Publié par Boréal, La Laurentie en fleur est un rêve devenu réalité, celui du frère Marie-Victorin de créer, après La Flore laurentienne, un monographie facile d’accès pour un public élargi. Avec un amour du sujet bien réel et un aussi grand respect du vivant.
Voilà un ouvrage exquis, dont la facture aurait plu à l’auteur. Car celui-ci n’a jamais pu faire autre chose que de rêver d’en voir un jour la parution. Cette Laurentie en fleur, Marie-Victorin a certes désiré l’écrire. Il en avait le projet mais cela ne s’est pas concrétisé. La Flore laurentienne est donc restée son unique ouvrage écrit en solo, oeuvre-phare majeure, somme scientifique dont la réputation est faite et la renommée, certaine. Puis, c’est la création du Jardin Botanique de Montréal qui l’a occupé. Mais il aurait souhaité pouvoir réaliser un livre plus léger, « bréviaire charmant », « guide aimable », écrit-il au sujet de ce livre espéré.
C’est maintenant chose faite. Et dans un format et une facture des plus agréables! Yves Gingras et le frère Gilles Beaudet l’ont concocté à sa place, à partir de textes déjà produits par le naturaliste québécois, essaimés ici et là, dans différentes revues, au cours des ans. Autour de cette sélection réfléchie, on retrouve, greffés ça et là dans l’ouvrage, des extraits de La Flore laurentienne, sous la forme de dessins et de descriptions plus scientifiques et plus typologiques. L’arsenal méthodologique se trouve ici mis au service d’un essai moins austère, plus vivant, révélant l’enthousiasme et la passion de ce botaniste un peu improvisé (car il n’avait pas de diplôme universitaire au départ), mais tellement appliqué et sérieux.
Les dessins, en provenance du livre-maître, sont ceux de son confrère et ami, le frère Alexandre Blouin, professeur de biologie au Mont-Saint-Louis, dont il a toujours vanté le talent, composé manifeste d’une science étendue en la spécialité et de connaissances sûres en matière d’illustration scientifique.
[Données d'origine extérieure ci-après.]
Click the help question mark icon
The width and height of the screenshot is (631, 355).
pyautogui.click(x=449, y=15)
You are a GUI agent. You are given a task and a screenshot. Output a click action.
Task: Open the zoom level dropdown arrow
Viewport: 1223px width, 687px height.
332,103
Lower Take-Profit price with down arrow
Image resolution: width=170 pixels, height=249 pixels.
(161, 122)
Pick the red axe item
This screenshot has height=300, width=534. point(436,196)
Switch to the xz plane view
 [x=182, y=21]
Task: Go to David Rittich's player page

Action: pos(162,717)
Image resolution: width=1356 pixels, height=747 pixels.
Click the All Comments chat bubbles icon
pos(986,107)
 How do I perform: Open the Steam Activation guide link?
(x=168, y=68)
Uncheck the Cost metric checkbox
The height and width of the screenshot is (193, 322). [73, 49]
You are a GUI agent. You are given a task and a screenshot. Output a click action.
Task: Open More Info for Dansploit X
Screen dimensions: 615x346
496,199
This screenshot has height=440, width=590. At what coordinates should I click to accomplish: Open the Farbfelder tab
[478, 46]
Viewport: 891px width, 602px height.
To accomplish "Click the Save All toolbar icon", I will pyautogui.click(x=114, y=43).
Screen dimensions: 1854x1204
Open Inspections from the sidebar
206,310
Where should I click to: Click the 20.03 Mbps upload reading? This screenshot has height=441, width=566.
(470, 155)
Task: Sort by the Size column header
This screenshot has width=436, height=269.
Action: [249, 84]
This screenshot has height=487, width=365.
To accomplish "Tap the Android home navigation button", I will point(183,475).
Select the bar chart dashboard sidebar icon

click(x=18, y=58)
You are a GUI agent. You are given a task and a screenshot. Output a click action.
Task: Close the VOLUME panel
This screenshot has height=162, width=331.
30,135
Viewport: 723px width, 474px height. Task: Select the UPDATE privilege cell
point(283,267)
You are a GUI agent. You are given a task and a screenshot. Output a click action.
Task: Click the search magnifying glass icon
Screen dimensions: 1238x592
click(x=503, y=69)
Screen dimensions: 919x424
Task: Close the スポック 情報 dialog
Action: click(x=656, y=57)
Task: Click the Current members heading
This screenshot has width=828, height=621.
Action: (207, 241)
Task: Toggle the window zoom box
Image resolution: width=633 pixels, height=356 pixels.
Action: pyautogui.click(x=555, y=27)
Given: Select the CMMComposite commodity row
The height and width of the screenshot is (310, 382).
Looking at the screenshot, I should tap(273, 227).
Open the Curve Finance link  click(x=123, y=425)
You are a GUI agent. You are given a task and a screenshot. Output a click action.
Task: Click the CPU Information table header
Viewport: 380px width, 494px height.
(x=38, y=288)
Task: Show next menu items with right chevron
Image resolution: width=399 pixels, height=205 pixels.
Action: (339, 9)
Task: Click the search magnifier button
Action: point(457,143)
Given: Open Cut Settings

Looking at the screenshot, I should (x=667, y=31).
Le livre naît ainsi, presque 80 ans après la mort tragique de son auteur, ce qui est peu banal.
Évidemment, dans le style d’écriture, il y a quelque chose qui correspond à l’esprit du temps où ces textes furent écrits. Une sorte de grâce un rien surannée en émane. Mais on sent que l’émotion n’est pas forcée, que l’amour de son sujet est réel. Que l’auteur est réellement imbu de la mission de faire apprécier l’environnement floral et sylvestre du sol laurentien. Il le sent comme une sorte de royaume où les signes d’une volonté divine sont manifestes. Il est assez curieux que cela puisse rejoindre notre sensibilité d’aujourd’hui alors que tant de cueilleurs et de cueilleuses de tous horizons se penchent de nos jours vers le sol des forêts et champs pour y trouver de quoi se régaler.
La vie des arbres
Il est en plus intéressant de tracer un parallèle avec Peter Wohlleben, ce forestier allemand dont les livres sur les arbres ont connu tant de succès. Les styles de chacun d’eux ne pourraient être confondus tant il se ressemblent peu. On sent chez cet ingénieur des forêts l’effort de donner vie à ces êtres de feuilles et de bois. Son effort de vulgarisation le fait même verser dans un animisme sensible, tant est puissant son désir de montrer comment vivent et interagissent ces êtres vivants, comment tout cela forme un ensemble qui s’ auto-régule en quelque sorte.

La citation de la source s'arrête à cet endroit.